Atkins-style diets linked to heart problems

Atkins-style diets may be good for losing weight fast but eating a low-carb, high-protein diet could be detrimental in the long-term. A new study from Sweeden found that women with a low-carb, high-protein diets had a higher risk of cardiovascular disease.

In the study, 43,396 women aged 30-49 completed a questionnaire on their diet. Researchers then rated their diets on a 20-point scale; the lower the ratio of protein to carbohydrates, the higher the score. After 15 years, there had been 1,270 cardiovascular events, mostly strokes and heart disease. Women had a 4-5% increased risk of cardiovascular disease for every increase of 2 points on the scale. Two points on the scale signified a decrease of carbs by 20g and increase of protein by 5g. That could be as simple as having one less dinner roll or another serving of eggs.

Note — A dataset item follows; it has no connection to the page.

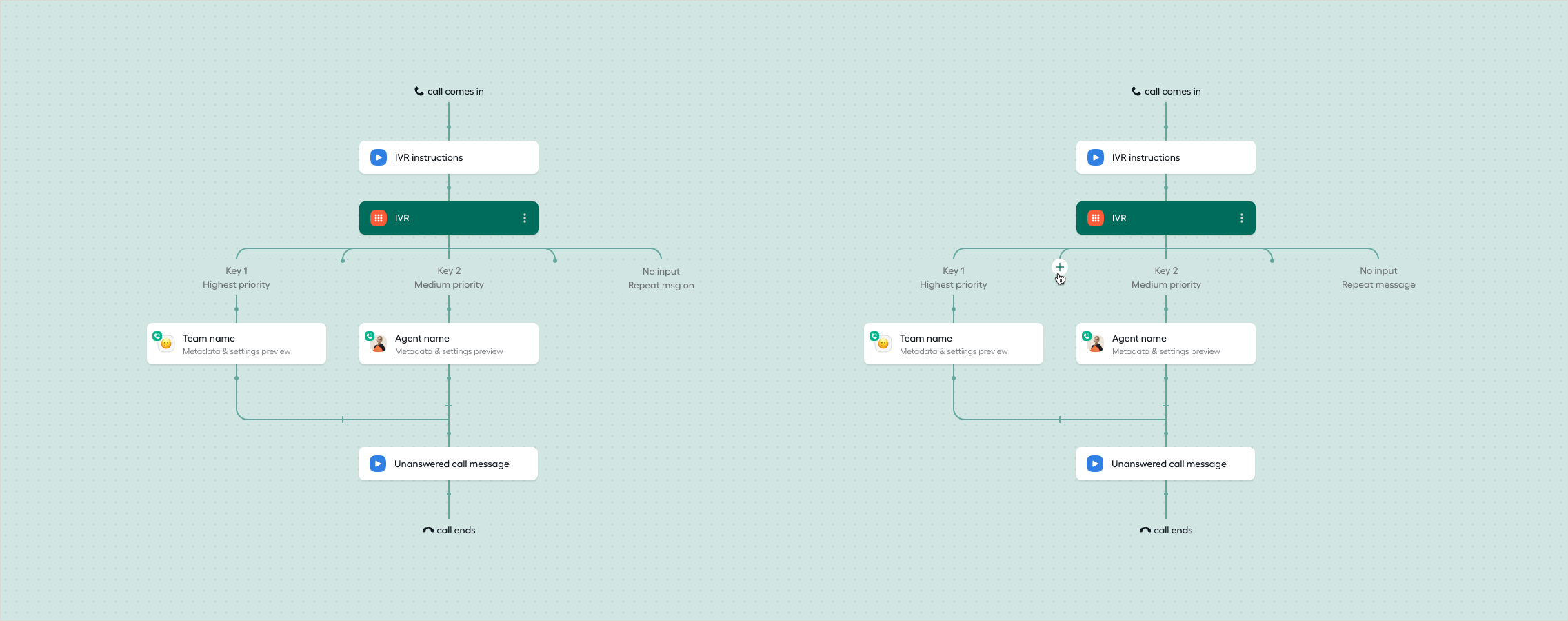1568x621 pixels.
Task: Click the agent avatar photo in right diagram
Action: (1096, 344)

In a commentary to Heartwire, Dr. Henry Block of the Center for Prevention of Cardiovascular Disease criticized the study since researchers only questioned women about their diets once. ( "Who eats the same thing for 15 years?" he asked.)

Previous research on Atkins-style diets have produced mixed results. The 2006 Nurses' Health Study found that low-carb diets were not associated with an increase in heart disease. But other small European studies have linked these diets to an increase in cardiovascular mortality.

And this most recent Swedish study echoes the results of yet another new study linking low-fat, low-carb diets to heart problems. In an accompanying editorial, Dr. Anna Floegel and Dr.Tobias Pischon pointed out that the health benefits of low-carb, high-protein over low-fat diets have only been shown in short-term studies. The discrepancies between short and long-term studies need to be ironed out before doctors can conclusively recommend low-carb, high-protein diets, they wrote.


Hughes, Susan. "CV risk over Atkins diet." Heartwire. Junr 27, 2012. Accessed July 3, 2012.

Lagiou, Pagona, et al. Low carbohydrate-high protein diet and incidence of cardiovascular diseases in Swedish women: prospective cohort study. BMJ2012;344:e4026.